• [Passage]
- - -

DISCLAIMER: This page may contain information related to upcoming products, features and functionality. It is important to note that the information presented is for informational purposes only, so please do not rely on the information for purchasing or planning purposes. Just like with all projects, the items mentioned on the page are subject to change or delay, and the development, release, and timing of any products, features, or functionality remain at the sole discretion of GitLab Inc.

This document is a work-in-progress and represents a very early state of the Pods design. Significant aspects are not documented, though we expect to add them in the future.

Summary

Pods is a new architecture for our Software as a Service platform that is horizontally-scalable, resilient, and provides a more consistent user experience. It may also provide additional features in the future, such as data residency control (regions) and federated features.

Terminology

We use the following terms to describe components and properties of the Pods architecture.

Pod

A Pod is a set of infrastructure components that contains multiple top-level namespaces that belong to different organizations. The components include both datastores (PostgreSQL, Redis etc.) and stateless services (web etc.). The infrastructure components provided within a Pod are shared among organizations and their top-level namespaces but not shared with other Pods. This isolation of infrastructure components means that Pods are independent from each other.

- - -

• [What you should do]
According to the Pods design text, what two kinds of infrastructure components does a Pod include? The lines that come next have nothing to do with what you need to do here.

• [Collected data]
- - -

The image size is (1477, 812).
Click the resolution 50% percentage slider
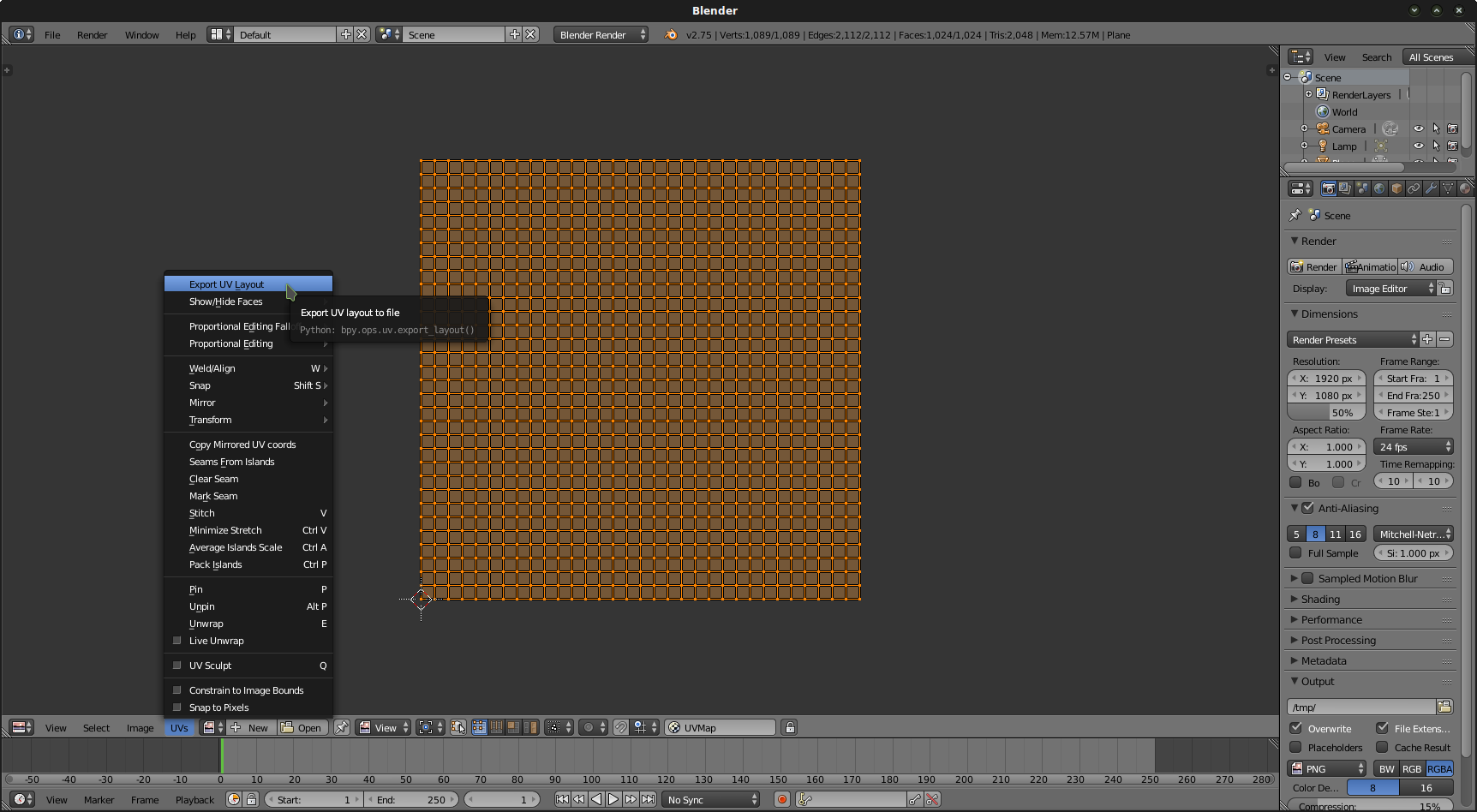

- - -

• [Finished task]
Datastores (such as PostgreSQL and Redis) and stateless services (such as web).